The state of Oregon has taken a very aggressive approach to supporting conversion to solar energy, and this is reflected in its Renewables Portfolio Standard (RPS). The state has mandated that large utility companies must source at least 25% of their energy production from renewable sources by the year 2025, with medium-sized companies required to source 10% by that time, and smaller-sized companies responsible for just 5% at the target date. This is both a sensible approach, and a strong indication to public utilities that solar power and renewable energy sources are a big part of Oregon’s future.
How homeowners can go solar in Oregon
If you would prefer to pay a monthly fee for lower electricity sourced from solar energy, you can lease a new solar system from either the utility company or a third party provider. Your monthly payment will also include an installment payment covering the cost of the equipment and all setup costs, and over time this will still be a lower charge than if you had paid for electricity on the grid that entire time.
The biggest return on investment however will come from the outright purchase of a solar panel system, despite the fairly high cost of the equipment and installation. That’s because after the installation costs, there are very few ongoing costs associated with the system, so you will easily recover your investment by not having to pay exorbitant electricity bills for 20 or 25 years.
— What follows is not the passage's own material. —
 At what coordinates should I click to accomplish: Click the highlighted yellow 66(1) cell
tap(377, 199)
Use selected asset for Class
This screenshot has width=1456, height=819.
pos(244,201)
If you don’t have a big cash payment on hand for installation, you may be able to take out a home equity loan that will allow you to take advantage of the savings.
Oregon rebates and incentives for going solar
The Oregon Energy Trust works with several state utility providers to offer substantial rebates to homeowners installing solar panel systems. The amount of these rebates varies between $2,000 and $8,000, depending on which of the companies does the install for you. The only downside to accepting this awesome rebate is that the utility company would then own your Solar Renewable Energy Credits (SRECs), which are essentially proofs of solar energy generation that can be used to show compliance with the state’s RPS mandate.
If you don’t accept a rebate, you retain rights to the SRECs and would be entitled to sell them to a utility company each year as your solar panel system generates electricity. Before you accept any rebate, make sure you determine whether it is more to your advantage than retaining the SREC credits yourself.
Oregon also offers homeowners a $6,000 tax credit on the installation of solar panel systems, although it breaks down the payments to you in $1,500 increments over four successive years.